It’s strange to watch a mostly-silent Chevrolet Camaro drift car attack the turns at a Formula Drift event, but spectators are going to have to get used to it.
A battery-powered Camaro has entered the renowned drifting competition under the Napoleon Motorsports banner, a Texas-based team familiar with Chevrolets and not afraid to shake up the status quo in the drift community.
For some, though, the shake-up was a little too much. Though the car (dubbed the EL1, by the way) showed up to the Long Beach round earlier in the year, it wasn’t permitted to compete. The Long Beach Fire Department claimed it was ill-equipped to fight fires from electric cars.

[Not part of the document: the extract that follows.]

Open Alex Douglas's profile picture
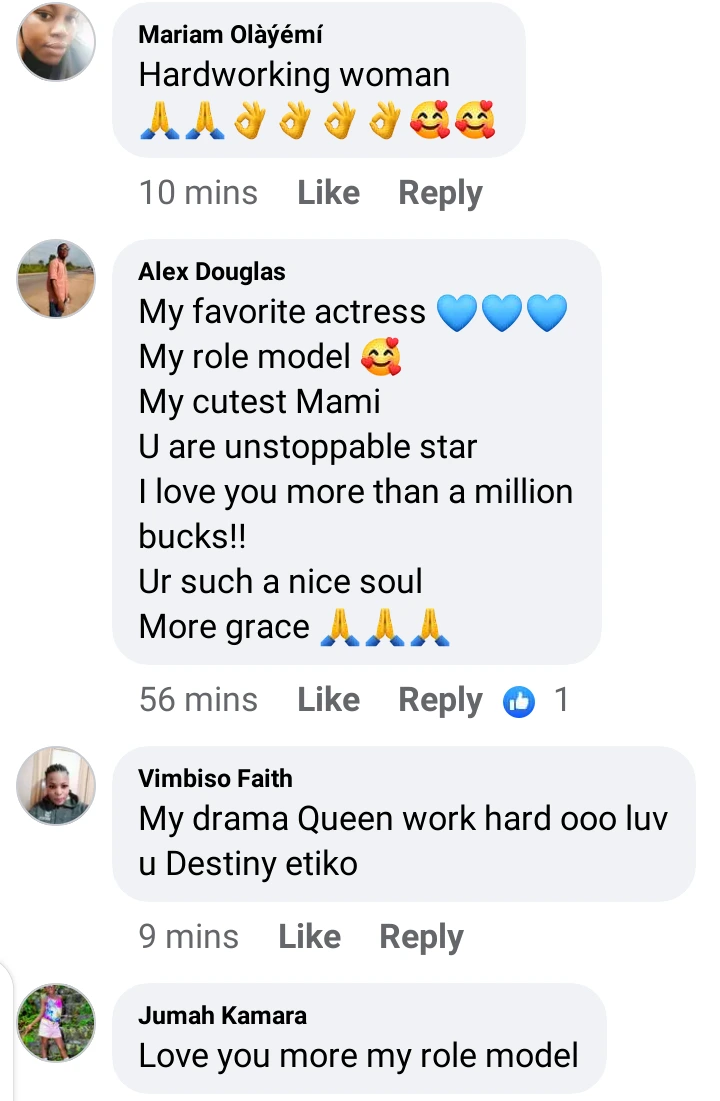 click(56, 279)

A little over a year ago the department was a little late to save a ‘regular’ car - Federico Sceriffo’s Ferrari 599 drift car – from being engulfed and destroyed.
Speaking of destroyed, that’s about the state the Camaro was in before it became the ‘EL1’. In an interview with Jalopnik, the eponymous owner of Napoleon Motorsports, Joe Napoleon, said the car had been offered to the team after being hit by a train.

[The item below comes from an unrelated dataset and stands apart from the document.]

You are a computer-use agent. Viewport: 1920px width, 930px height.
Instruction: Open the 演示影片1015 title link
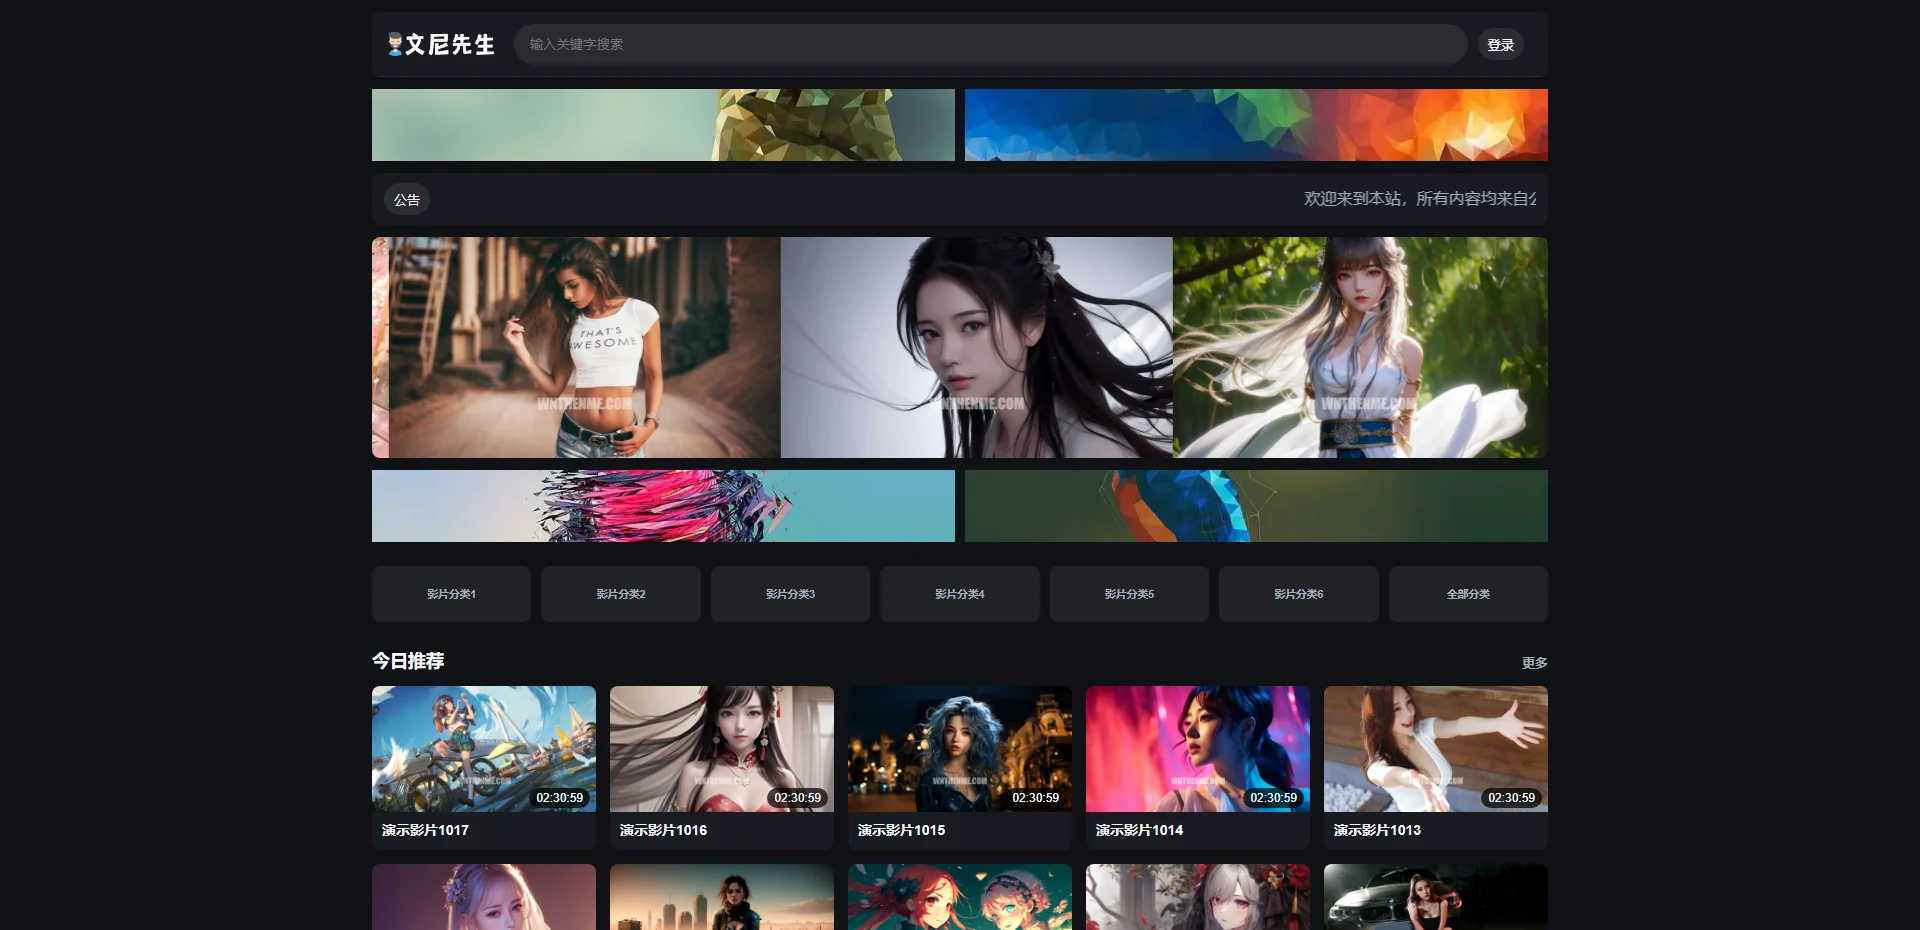(901, 830)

“We went and picked it up, and it was obviously an insurance job,” Napoleon told Jalopnik. “It got hit, and it was a relatively light hit in the right front by a freight train, of all things.”
But after being stripped and rebuilt from around October in 2018 as a fully-electric drifter, the EL1 makes 383kW. Though that’s down on its rivals by a long way, those cars don’t have access to full torque instantly.
They do make better sounds though, so they’ve got that going for them.